> [Task goal]:
Your answer should be the records, restated word for word.
=== Begin Enclosure ===
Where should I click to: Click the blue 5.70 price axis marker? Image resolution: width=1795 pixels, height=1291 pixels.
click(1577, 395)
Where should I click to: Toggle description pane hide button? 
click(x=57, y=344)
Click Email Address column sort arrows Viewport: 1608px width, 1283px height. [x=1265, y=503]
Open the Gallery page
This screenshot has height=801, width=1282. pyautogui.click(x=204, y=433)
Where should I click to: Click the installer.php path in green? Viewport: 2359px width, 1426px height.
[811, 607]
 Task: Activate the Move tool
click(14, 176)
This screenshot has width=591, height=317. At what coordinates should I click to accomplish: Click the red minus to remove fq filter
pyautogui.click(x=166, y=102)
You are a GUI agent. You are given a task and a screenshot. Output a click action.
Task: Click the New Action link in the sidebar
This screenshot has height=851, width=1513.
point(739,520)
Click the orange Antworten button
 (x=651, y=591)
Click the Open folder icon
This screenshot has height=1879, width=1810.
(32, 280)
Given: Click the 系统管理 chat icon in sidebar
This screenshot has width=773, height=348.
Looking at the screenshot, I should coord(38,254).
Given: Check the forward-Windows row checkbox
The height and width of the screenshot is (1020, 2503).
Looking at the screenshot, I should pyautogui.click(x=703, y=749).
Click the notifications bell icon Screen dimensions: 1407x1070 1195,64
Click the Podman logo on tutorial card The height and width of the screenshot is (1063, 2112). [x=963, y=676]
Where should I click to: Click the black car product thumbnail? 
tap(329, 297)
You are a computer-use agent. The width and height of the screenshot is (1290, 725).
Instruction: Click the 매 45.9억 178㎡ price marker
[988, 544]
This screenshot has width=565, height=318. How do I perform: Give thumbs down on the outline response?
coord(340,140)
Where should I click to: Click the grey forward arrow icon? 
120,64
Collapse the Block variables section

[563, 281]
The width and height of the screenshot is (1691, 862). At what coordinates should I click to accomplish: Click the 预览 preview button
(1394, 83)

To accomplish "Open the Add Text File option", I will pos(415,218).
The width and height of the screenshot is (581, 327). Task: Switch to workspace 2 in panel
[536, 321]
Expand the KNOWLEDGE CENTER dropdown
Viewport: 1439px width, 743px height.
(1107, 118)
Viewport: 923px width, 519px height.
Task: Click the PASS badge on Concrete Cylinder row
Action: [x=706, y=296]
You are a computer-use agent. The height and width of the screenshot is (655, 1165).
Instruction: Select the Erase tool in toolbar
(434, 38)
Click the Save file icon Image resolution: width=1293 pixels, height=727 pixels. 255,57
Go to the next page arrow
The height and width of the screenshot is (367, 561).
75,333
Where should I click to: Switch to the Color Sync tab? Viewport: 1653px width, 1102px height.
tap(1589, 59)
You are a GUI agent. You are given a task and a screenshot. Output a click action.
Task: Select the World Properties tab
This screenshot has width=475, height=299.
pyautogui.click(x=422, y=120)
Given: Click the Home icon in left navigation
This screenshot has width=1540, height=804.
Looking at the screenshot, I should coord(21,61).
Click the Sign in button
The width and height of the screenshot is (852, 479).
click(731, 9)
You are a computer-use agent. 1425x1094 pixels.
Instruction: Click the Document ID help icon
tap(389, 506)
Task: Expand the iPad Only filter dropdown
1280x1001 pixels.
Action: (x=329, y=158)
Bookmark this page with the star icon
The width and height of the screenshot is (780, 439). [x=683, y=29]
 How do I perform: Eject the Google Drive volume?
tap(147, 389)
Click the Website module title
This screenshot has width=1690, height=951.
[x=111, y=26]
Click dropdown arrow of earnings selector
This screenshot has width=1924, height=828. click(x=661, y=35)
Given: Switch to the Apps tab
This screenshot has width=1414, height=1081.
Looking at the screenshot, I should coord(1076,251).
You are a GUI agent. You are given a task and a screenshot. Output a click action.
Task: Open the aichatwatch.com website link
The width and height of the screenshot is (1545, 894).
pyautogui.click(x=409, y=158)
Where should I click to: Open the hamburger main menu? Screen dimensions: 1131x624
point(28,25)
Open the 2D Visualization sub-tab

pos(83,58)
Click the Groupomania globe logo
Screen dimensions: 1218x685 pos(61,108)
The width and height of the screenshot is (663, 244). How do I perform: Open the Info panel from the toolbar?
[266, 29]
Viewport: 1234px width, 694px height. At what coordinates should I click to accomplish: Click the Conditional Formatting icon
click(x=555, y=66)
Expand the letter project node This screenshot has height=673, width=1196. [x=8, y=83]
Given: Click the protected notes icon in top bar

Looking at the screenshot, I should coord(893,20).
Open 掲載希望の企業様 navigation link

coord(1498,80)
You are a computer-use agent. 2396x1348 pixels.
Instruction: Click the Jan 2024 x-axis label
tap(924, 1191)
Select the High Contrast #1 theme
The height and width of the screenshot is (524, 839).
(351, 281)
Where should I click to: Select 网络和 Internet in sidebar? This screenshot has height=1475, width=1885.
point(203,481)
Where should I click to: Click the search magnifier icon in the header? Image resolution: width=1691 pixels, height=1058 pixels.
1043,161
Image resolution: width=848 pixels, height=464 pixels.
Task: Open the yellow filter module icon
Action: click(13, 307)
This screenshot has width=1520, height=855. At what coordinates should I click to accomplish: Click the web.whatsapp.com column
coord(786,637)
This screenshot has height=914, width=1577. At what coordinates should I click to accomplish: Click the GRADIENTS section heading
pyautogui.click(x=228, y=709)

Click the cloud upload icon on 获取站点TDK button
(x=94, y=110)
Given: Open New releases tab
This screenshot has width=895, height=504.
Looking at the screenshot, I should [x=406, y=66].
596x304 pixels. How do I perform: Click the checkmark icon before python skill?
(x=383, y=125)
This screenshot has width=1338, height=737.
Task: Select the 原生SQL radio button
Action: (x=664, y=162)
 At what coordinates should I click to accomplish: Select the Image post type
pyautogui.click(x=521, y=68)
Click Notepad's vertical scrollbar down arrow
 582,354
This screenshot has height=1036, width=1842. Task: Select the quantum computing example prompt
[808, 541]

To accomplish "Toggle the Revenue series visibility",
=== End Enclosure ===
> [Response area]:
Where should I click to: Click the blue 5.70 price axis marker? Image resolution: width=1795 pixels, height=1291 pixels.
click(1577, 395)
Where should I click to: Toggle description pane hide button? 
click(x=57, y=344)
Click Email Address column sort arrows Viewport: 1608px width, 1283px height. [x=1265, y=503]
Open the Gallery page
This screenshot has height=801, width=1282. pyautogui.click(x=204, y=433)
Where should I click to: Click the installer.php path in green? Viewport: 2359px width, 1426px height.
[811, 607]
 Task: Activate the Move tool
click(14, 176)
This screenshot has width=591, height=317. At what coordinates should I click to accomplish: Click the red minus to remove fq filter
pyautogui.click(x=166, y=102)
You are a GUI agent. You are given a task and a screenshot. Output a click action.
Task: Click the New Action link in the sidebar
This screenshot has height=851, width=1513.
point(739,520)
Click the orange Antworten button
 (x=651, y=591)
Click the Open folder icon
This screenshot has height=1879, width=1810.
(32, 280)
Given: Click the 系统管理 chat icon in sidebar
This screenshot has width=773, height=348.
Looking at the screenshot, I should coord(38,254).
Given: Check the forward-Windows row checkbox
The height and width of the screenshot is (1020, 2503).
Looking at the screenshot, I should pyautogui.click(x=703, y=749).
Click the notifications bell icon Screen dimensions: 1407x1070 1195,64
Click the Podman logo on tutorial card The height and width of the screenshot is (1063, 2112). [x=963, y=676]
Where should I click to: Click the black car product thumbnail? 
tap(329, 297)
You are a computer-use agent. The width and height of the screenshot is (1290, 725).
Instruction: Click the 매 45.9억 178㎡ price marker
[988, 544]
This screenshot has width=565, height=318. How do I perform: Give thumbs down on the outline response?
coord(340,140)
Where should I click to: Click the grey forward arrow icon? 
120,64
Collapse the Block variables section

[563, 281]
The width and height of the screenshot is (1691, 862). At what coordinates should I click to accomplish: Click the 预览 preview button
(1394, 83)

To accomplish "Open the Add Text File option", I will pos(415,218).
The width and height of the screenshot is (581, 327). Task: Switch to workspace 2 in panel
[536, 321]
Expand the KNOWLEDGE CENTER dropdown
Viewport: 1439px width, 743px height.
(1107, 118)
Viewport: 923px width, 519px height.
Task: Click the PASS badge on Concrete Cylinder row
Action: [x=706, y=296]
You are a computer-use agent. The height and width of the screenshot is (655, 1165).
Instruction: Select the Erase tool in toolbar
(434, 38)
Click the Save file icon Image resolution: width=1293 pixels, height=727 pixels. 255,57
Go to the next page arrow
The height and width of the screenshot is (367, 561).
75,333
Where should I click to: Switch to the Color Sync tab? Viewport: 1653px width, 1102px height.
tap(1589, 59)
You are a GUI agent. You are given a task and a screenshot. Output a click action.
Task: Select the World Properties tab
This screenshot has width=475, height=299.
pyautogui.click(x=422, y=120)
Given: Click the Home icon in left navigation
This screenshot has width=1540, height=804.
Looking at the screenshot, I should coord(21,61).
Click the Sign in button
The width and height of the screenshot is (852, 479).
click(731, 9)
You are a computer-use agent. 1425x1094 pixels.
Instruction: Click the Document ID help icon
tap(389, 506)
Task: Expand the iPad Only filter dropdown
1280x1001 pixels.
Action: (x=329, y=158)
Bookmark this page with the star icon
The width and height of the screenshot is (780, 439). [x=683, y=29]
 How do I perform: Eject the Google Drive volume?
tap(147, 389)
Click the Website module title
This screenshot has width=1690, height=951.
[x=111, y=26]
Click dropdown arrow of earnings selector
This screenshot has width=1924, height=828. click(x=661, y=35)
Given: Switch to the Apps tab
This screenshot has width=1414, height=1081.
Looking at the screenshot, I should coord(1076,251).
You are a GUI agent. You are given a task and a screenshot. Output a click action.
Task: Open the aichatwatch.com website link
The width and height of the screenshot is (1545, 894).
pyautogui.click(x=409, y=158)
Where should I click to: Open the hamburger main menu? Screen dimensions: 1131x624
point(28,25)
Open the 2D Visualization sub-tab

pos(83,58)
Click the Groupomania globe logo
Screen dimensions: 1218x685 pos(61,108)
The width and height of the screenshot is (663, 244). How do I perform: Open the Info panel from the toolbar?
[266, 29]
Viewport: 1234px width, 694px height. At what coordinates should I click to accomplish: Click the Conditional Formatting icon
click(x=555, y=66)
Expand the letter project node This screenshot has height=673, width=1196. [x=8, y=83]
Given: Click the protected notes icon in top bar

Looking at the screenshot, I should coord(893,20).
Open 掲載希望の企業様 navigation link

coord(1498,80)
You are a computer-use agent. 2396x1348 pixels.
Instruction: Click the Jan 2024 x-axis label
tap(924, 1191)
Select the High Contrast #1 theme
The height and width of the screenshot is (524, 839).
(351, 281)
Where should I click to: Select 网络和 Internet in sidebar? This screenshot has height=1475, width=1885.
point(203,481)
Where should I click to: Click the search magnifier icon in the header? Image resolution: width=1691 pixels, height=1058 pixels.
1043,161
Image resolution: width=848 pixels, height=464 pixels.
Task: Open the yellow filter module icon
Action: click(13, 307)
This screenshot has width=1520, height=855. At what coordinates should I click to accomplish: Click the web.whatsapp.com column
coord(786,637)
This screenshot has height=914, width=1577. At what coordinates should I click to accomplish: Click the GRADIENTS section heading
pyautogui.click(x=228, y=709)

Click the cloud upload icon on 获取站点TDK button
(x=94, y=110)
Given: Open New releases tab
This screenshot has width=895, height=504.
Looking at the screenshot, I should [x=406, y=66].
596x304 pixels. How do I perform: Click the checkmark icon before python skill?
(x=383, y=125)
This screenshot has width=1338, height=737.
Task: Select the 原生SQL radio button
Action: (x=664, y=162)
 At what coordinates should I click to accomplish: Select the Image post type
pyautogui.click(x=521, y=68)
Click Notepad's vertical scrollbar down arrow
 582,354
This screenshot has height=1036, width=1842. Task: Select the quantum computing example prompt
[808, 541]

To accomplish "Toggle the Revenue series visibility",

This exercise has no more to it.